O programa, específico do Cerest Maceió, também faz as notificações dos casos diagnosticados e encaminha para a rede sentinela de instituições que vão tratar de cada caso de forma direcionada.

“Mesmo com pouco tempo de trabalho já temos pacientes que apresentaram melhora e isso só reforça a importância de se constatar e tratar as doenças relacionadas ao trabalho de forma correta. Vale lembrar que a saúde é de responsabilidade tanto pessoal como da instituição onde o profissional trabalha”, alerta a fonoaudióloga Vanessa Porto que também compõe a equipe do Programa do Cerest.

A profissional lembrou ainda que o Cerest também atende profissionais que ainda não receberam o projeto, mas que sentem que possuem alguma doença em decorrência do trabalho.

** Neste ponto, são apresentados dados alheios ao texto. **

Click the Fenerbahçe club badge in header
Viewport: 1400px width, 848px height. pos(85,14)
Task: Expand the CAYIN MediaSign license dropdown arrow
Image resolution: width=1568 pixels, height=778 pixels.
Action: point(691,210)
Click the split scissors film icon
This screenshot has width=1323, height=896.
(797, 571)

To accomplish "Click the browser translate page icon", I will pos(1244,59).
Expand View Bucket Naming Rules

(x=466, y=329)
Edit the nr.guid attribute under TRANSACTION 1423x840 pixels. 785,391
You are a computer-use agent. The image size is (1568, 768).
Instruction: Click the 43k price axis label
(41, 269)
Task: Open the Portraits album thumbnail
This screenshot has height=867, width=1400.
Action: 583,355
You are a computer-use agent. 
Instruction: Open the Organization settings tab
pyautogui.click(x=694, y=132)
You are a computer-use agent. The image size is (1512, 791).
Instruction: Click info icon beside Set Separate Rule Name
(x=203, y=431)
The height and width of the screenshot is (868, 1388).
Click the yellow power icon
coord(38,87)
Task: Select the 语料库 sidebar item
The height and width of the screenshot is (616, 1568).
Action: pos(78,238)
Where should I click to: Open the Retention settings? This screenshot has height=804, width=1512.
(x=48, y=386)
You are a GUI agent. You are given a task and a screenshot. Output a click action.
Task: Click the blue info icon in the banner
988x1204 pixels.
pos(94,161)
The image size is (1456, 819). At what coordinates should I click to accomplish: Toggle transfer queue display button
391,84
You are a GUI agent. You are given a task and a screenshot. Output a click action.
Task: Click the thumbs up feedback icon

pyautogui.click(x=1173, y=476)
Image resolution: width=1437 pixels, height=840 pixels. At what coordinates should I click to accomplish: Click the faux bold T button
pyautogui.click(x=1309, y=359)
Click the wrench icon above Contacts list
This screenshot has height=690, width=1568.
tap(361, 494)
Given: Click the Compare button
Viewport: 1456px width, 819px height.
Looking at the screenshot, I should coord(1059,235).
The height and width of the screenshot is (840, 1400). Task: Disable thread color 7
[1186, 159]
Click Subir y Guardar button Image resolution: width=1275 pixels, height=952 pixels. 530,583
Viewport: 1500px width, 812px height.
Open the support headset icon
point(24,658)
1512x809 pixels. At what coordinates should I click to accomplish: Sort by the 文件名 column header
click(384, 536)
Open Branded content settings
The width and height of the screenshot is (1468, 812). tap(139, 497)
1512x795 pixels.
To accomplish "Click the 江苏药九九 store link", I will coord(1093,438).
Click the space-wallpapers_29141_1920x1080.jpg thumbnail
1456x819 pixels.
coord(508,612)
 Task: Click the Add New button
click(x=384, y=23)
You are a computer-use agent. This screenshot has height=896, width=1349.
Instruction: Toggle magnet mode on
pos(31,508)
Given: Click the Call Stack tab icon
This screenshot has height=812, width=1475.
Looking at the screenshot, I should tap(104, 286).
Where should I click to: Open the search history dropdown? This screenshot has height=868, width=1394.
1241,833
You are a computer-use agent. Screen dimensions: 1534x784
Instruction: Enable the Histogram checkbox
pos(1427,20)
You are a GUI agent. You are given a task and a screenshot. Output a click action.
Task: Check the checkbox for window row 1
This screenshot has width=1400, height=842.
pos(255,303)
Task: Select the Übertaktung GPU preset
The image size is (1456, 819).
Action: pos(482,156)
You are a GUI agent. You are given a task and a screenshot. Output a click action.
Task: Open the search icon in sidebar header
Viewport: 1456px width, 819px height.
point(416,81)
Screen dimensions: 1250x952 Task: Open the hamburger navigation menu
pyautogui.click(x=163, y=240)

Semed fará seleção emergencial

Em entrevista à repórter Gilca Cinara no último dia 10, a secretária municipal de educação (Semed), Ana Dayse Dórea, disse ter conhecimento do alto número de professores e profissionais que atuam nas unidades de ensino que estão afastados e afirmou que a situação é preocupante. Uma das medidas a serem adotadas pela Secretaria a fim de amenizar a falta de professores é a realização de uma seleção.

O certame para vagas temporárias de professor e auxiliar de sala será organizado pela Copeve e a previsão dada pela secretária é que seja realizado em abril. Ana Dayse disse que a Semed estuda realizar uma nova seleção mais abrangente ainda este ano para professores e outros cargos.